Position effect of translocations involving the inactive X chromosome: physical linkage to XIC/XIST does not lead to long-range de novo inactivation in human differentiated cells

Abstract

Given the reported long-range cis-inactivating effect of the XIST gene in early embryonic development and the lack of requirement of X-chromosome-specific elements for propagating the inactive state, there exists the possibility of cis inactivation of autosomal material after de novo translocation to an inactive X chromosome (Xi) in differentiated cells. We have analyzed de novo radiation-induced translocations between the Xi and autosomes to study the maintenance and spreading of X-chromosome inactivation (X inactivation) in relation to the position of the X-inactivation center (XIC)/XIST in differentiated cells.
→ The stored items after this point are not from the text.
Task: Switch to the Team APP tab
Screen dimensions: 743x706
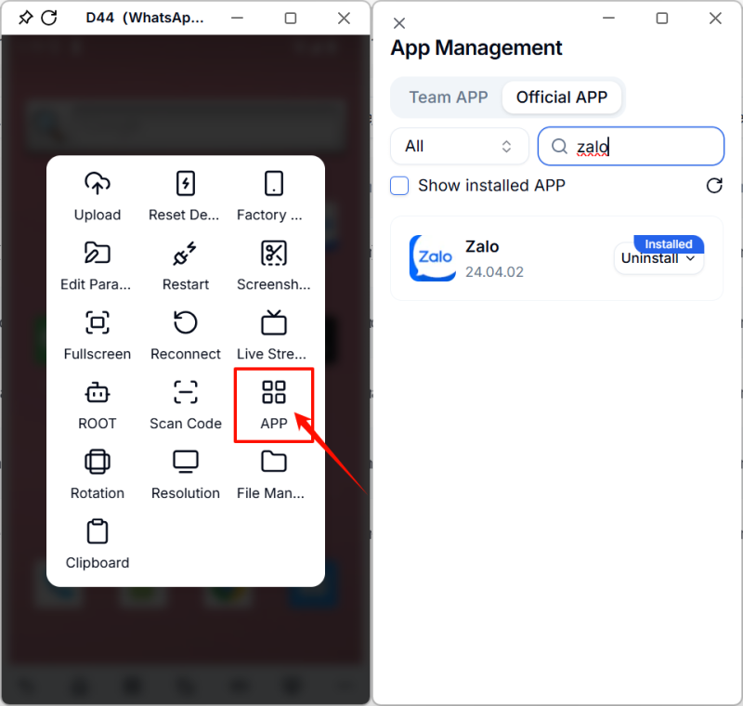Action: 449,97
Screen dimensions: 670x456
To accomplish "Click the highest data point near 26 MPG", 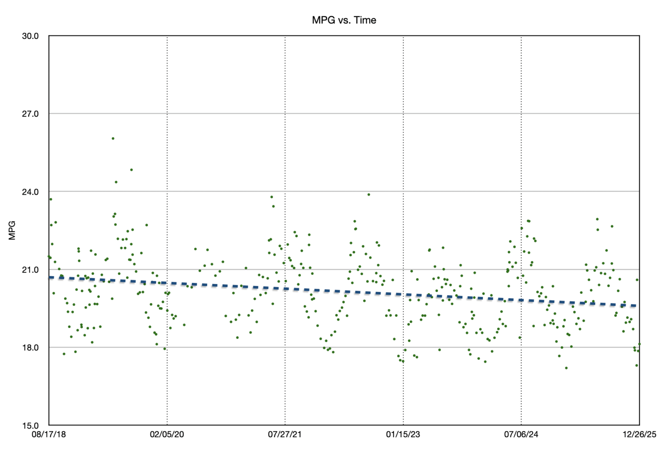I will point(113,138).
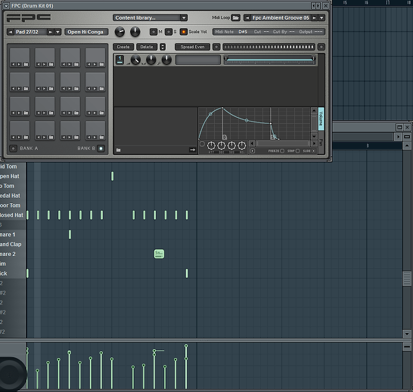This screenshot has height=392, width=413.
Task: Select layer 1 button
Action: click(120, 59)
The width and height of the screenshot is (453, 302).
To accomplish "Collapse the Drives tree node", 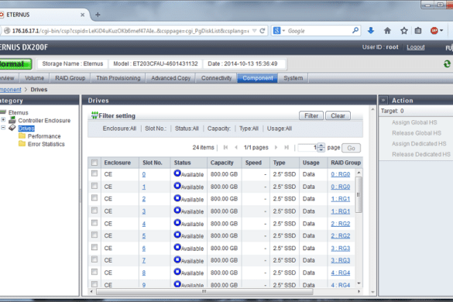I will tap(3, 128).
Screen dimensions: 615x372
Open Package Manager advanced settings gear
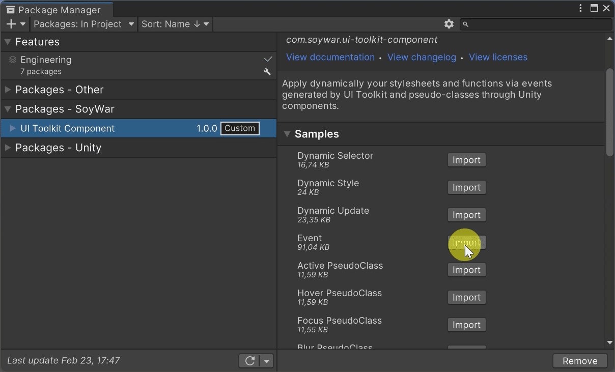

Autosome/Xi translocations were detected by fluorescence in situ hybridization (FISH). The activation status of the chromosomes involved in the translocation was determined by simultaneous immunocytogenetic studies using antibodies against either BrdU incorporated at late S phase or acetylated histone H4. The position of XIC/XIST in the reciprocal products of the translocation was determined by XIST-specific FISH and computer enhancement. In other experiments, the Xq13 region carrying XIC/XIST was localized by computer enhancement of the DAPI banding pattern. Our study in differentiated cells provides a visual demonstration that physical separation from XIC/XIST does not result in reactivation of inactive X-chromosome material and that X inactivation is not spread to the translocated autosomes irrespective of the position of XIC/XIST. This observation suggests that physical linkage to XIC/XIST does not lead to de novo inactivation of autosomal material.